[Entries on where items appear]

** Start **

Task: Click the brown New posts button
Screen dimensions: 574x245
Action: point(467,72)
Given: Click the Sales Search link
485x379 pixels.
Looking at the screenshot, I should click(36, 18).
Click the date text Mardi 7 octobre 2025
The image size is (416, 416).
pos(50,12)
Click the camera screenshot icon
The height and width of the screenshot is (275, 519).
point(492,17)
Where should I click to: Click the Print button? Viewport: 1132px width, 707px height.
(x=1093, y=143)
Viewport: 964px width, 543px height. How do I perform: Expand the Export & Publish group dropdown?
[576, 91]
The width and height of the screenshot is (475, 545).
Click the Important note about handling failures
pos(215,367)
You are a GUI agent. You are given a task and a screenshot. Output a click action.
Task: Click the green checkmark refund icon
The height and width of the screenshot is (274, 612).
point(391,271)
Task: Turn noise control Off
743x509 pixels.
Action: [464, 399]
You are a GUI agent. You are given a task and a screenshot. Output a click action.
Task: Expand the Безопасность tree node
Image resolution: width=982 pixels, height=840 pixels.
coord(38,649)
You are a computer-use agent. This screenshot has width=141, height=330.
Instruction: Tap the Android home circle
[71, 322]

** End **

DIRECTIVE> Copy out the material word for word, from its first line through the line containing "(x=1093, y=143)", including that line.

RESULT OF THIS TASK>
Task: Click the brown New posts button
Screen dimensions: 574x245
Action: point(467,72)
Given: Click the Sales Search link
485x379 pixels.
Looking at the screenshot, I should click(36, 18).
Click the date text Mardi 7 octobre 2025
The image size is (416, 416).
pos(50,12)
Click the camera screenshot icon
The height and width of the screenshot is (275, 519).
point(492,17)
Where should I click to: Click the Print button? Viewport: 1132px width, 707px height.
(x=1093, y=143)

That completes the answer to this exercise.